My students are working on their 25% assessment pieces, the Quantitative Workbook. These are group assignments that require students do a quantitative analysis from start to finish on some ecology data we’ve given them. A few students are struggling with the p value concept, particularly what it means in the R summary.lm() output. I responded to the student with the following statement. It’s a bit more verbose than I might have liked but I think it’s important to try to step it through from start to finish. It took me ages to get this as an undergrad.

The hypothesis test that R does and gives you in the regression summary asks:

What is the probability of seeing a test statistic (third column in the output) at least as extreme as what we have if the true value of the parameter were actually zero (this is our null hypothesis)?

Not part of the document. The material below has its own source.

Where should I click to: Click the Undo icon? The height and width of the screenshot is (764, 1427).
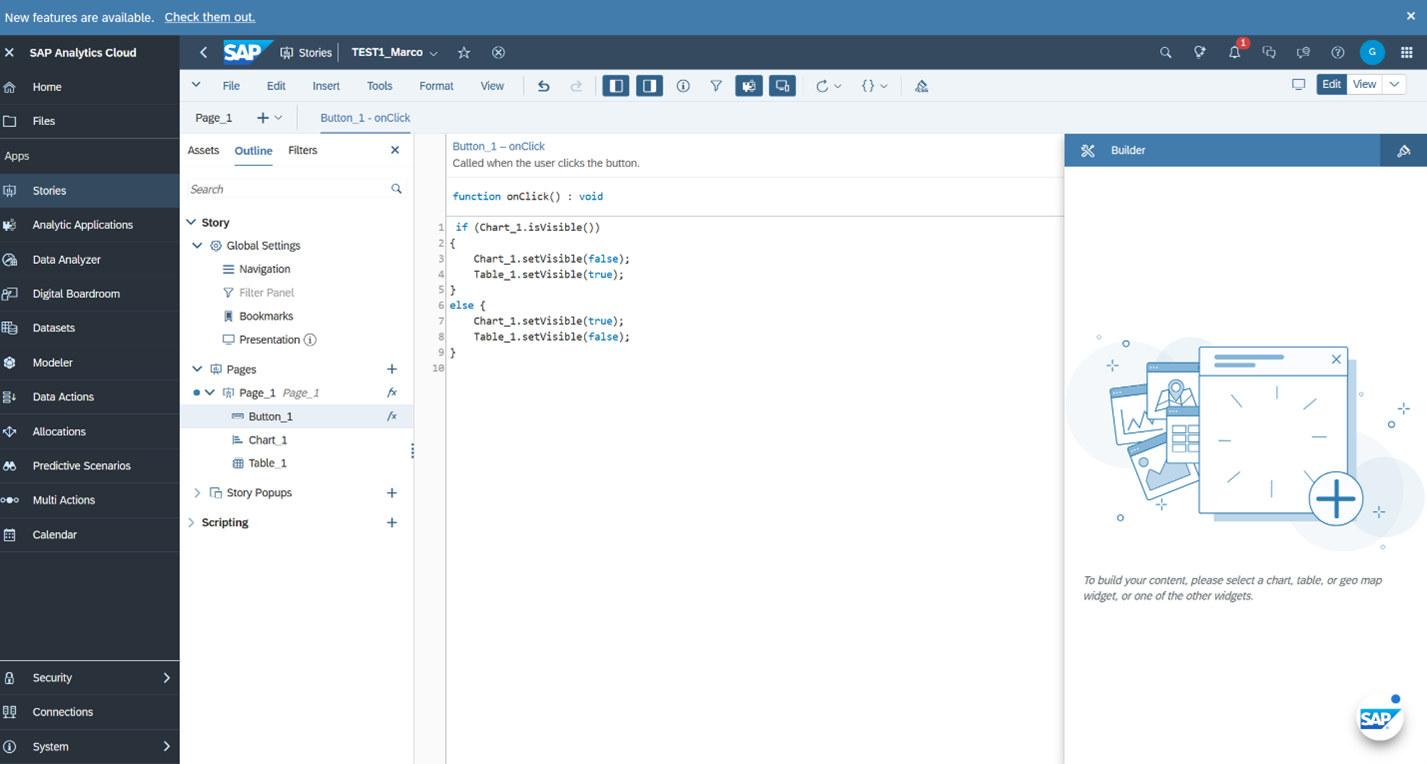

Our best estimates of the parameters given the data we are using with our model (first column in the output) are found by minimising the sum of squares of the errors between the observed values and the fitted values (see the Normal equations slides from the linear algebra week). Our uncertainty about those estimates is given to us with the standard error of the estimate (second column in the output) which is related to the size of the standard deviation of the residuals. More uncertainty in our fitted values reflects uncertainty in our parameter estimates. If the standard error is comparable in size to the estimate, then perhaps our uncertainty may mean we can’t reject the idea that the true value of the parameter is zero (i.e. we may not be able to detect that this variable has an effect).

The test statistic (third column) is assumed to come from a t distribution whose degrees of freedom is the number of data points we started with minus the number of parameters we’ve observed. The idea of the test statistic coming from a t distribution reflects the notion that our data is a finite sample of all the data that could have been collected if the experiment were repeated an infinite number of times under the same conditions. If the test statistic is really far away from zero, then it’s very improbable that we would observe sampled data like this if the true value of this parameter were zero (i.e. the relevant variable plays no role in explaining the variation in the response variable).

It’s traditional in science to use a cutoff for the p value of 0.05, corresponding to whether a 95% confidence interval covers zero. This is saying “we accept that in 1 out of every 20 identically conducted experiments we may see no observable effect, the rest of the time we see it”. If your p value, the probability of seeing a test statistic at least as extreme as this if the true value of the parameter is zero, is less than 0.05 then you’ve got evidence to reject the null hypothesis. Sometimes we want to be really confident and we choose a cutoff of 0.01, corresponding to whether a 99% CI covers zero. If the p value is less than 0.01 (where only at most 1 in 100 experiments show us a zero effect) then we have evidence to reject the null hypothesis at our 0.01 level. Sometimes we will accept a less confident cutoff of 0.1 (1 in 10 experiments). Whatever level we choose must be stated up front.

So in summary the hypothesis we are testing is “The true value of the parameter is zero”, the p value is a probabilistic statement that says “If I assume the true value is zero, what’s the probability of seeing a test statistic (that represents how uncertain I am about my estimate) at least as big as this?”